The report said big banks overall have increased their funding in the four years since Paris to companies with significant Arctic oil and gas reserves.

Alison Kirsch, a researcher at Rainforest Action Network who led the analysis in the report, said: “The data reveal that global banks are not only ramping up financing of fossil fuels overall, but are also increasing funding for the companies most responsible for fossil fuel expansion.”


Barclays, which has been under increasing investor pressure over its environmental stance, has been the top European financier of fossil fuels in the last four years, the figures show. Last year, the London-based bank was the largest financier of Arctic oil and gas, according to the figures.

A group of influential shareholders are now urging the bank to phase out lending to fossil fuel companies, and have filed a resolution to be voted on at Barclays’ AGM in May.

Fracking has been the focus of intense business activity by investment banks since the Paris agreement, with JP Morgan Chase, Wells Fargo and Bank of America leading £241.53bn of financing, much of it linked to the Permian basin in Texas.

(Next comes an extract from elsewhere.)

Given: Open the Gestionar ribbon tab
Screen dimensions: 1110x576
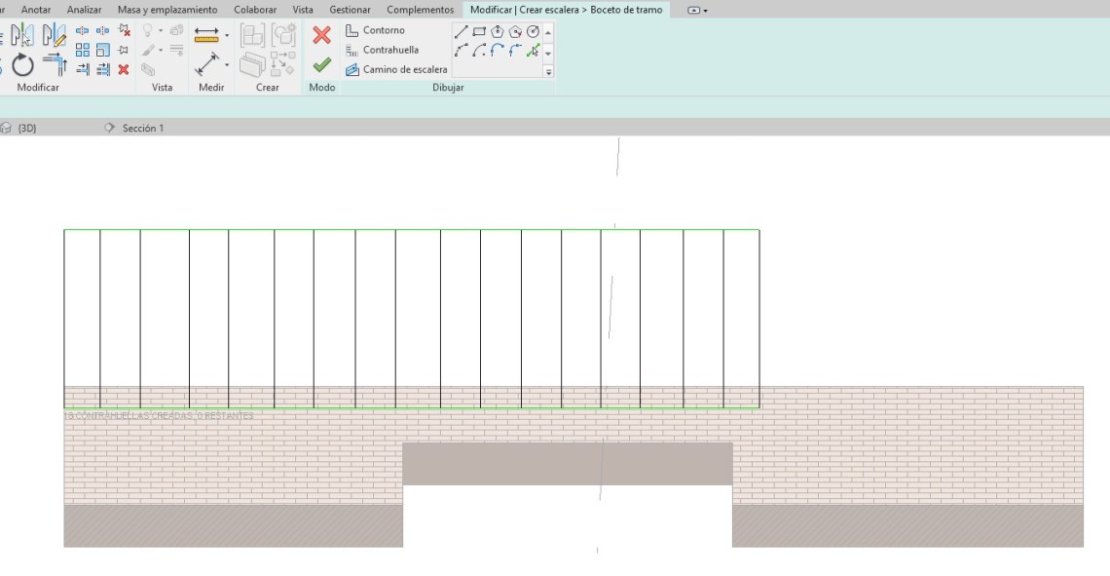Looking at the screenshot, I should [350, 10].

The Royal Bank of Canada and Toronto Dominion led financing for tar sands crude oil projects in Alberta, north-west Canada, which have caused widespread damage to ecosystems.

The big-four Chinese banks have dominated financing for coal mining and coal power since the Paris agreement and have no policies restricting business practices.

Kirsch said: “This makes it crystal clear that banks are failing miserably when it comes to responding to the urgency of the climate crisis. As the toll of death and destruction from unprecedented floods, droughts, fires and storms grows, it is unconscionable and outrageous for banks to be approving new loans and raising capital for the companies that are pushing hardest to increase carbon emissions.”

Ahead of the next major international climate talks, Cop26 in Glasgow this November, the UK government has sought to make the business and the banking sector the focus of tacking the climate crisis. Former head of the Bank of England Mark Carney has been appointed as a climate envoy, warning that businesses must improve how they disclose their impact on the environment or risk failing to meet climate targets.

Johan Frijns, director of BankTrack, an NGO which monitors the activities of major financial institutions, said it was time for bans to commit to phasing out financing for all new fossil fuel projects.

“In the last year, banks have been queuing up to proclaim support for the goals of the Paris Agreement. Both the Principles for Responsible Banking and the new Equator Principles, each signed by over a hundred banks, acknowledges the global climate goals. Yet the data in Banking on Climate Change 2020 show these laudable pledges making little difference, and bank financing for the fossil fuel industry continuing to lead us to the climate abyss,” he said.

“It is high time banks recognised that reaching the Paris climate goals requires an immediate end to finance for all new fossil fuel projects, and a rapid phase out of existing fossil finance. This should be the Global Glasgow Goal for all banks.”

The Guardian contacted JP Morgan Chase, Citigroup and Bank of America about the report.

JPMorgan Chase said the commitments it announced last month “reflect our ongoing efforts to help address climate change and promote more sustainable development”.

It added: “This includes financing to support climate action and the United Nations Sustainable Development Goals, backing market-based policy solutions to reduce carbon emissions, expanding restrictions on financing for coal mining and coal-fired power, and prohibiting project financing for new oil and gas development in the Arctic.”

The bank looked forward, it said, to growing “its impact over time”.

A Barclays spokesperson said: “We are working hard to help tackle climate change including facilitating £34.8bn of social and environmental financing last year. We continue to engage with ShareAction and other stakeholders on how we can make further progress.”

Wells Fargo told the Guardian that it believes that climate change is one of the most urgent environmental and social issues of our time, and is committing to a low-carbon economy. The bank said it is working to measure and report on the carbon intensity of its credit portfolio.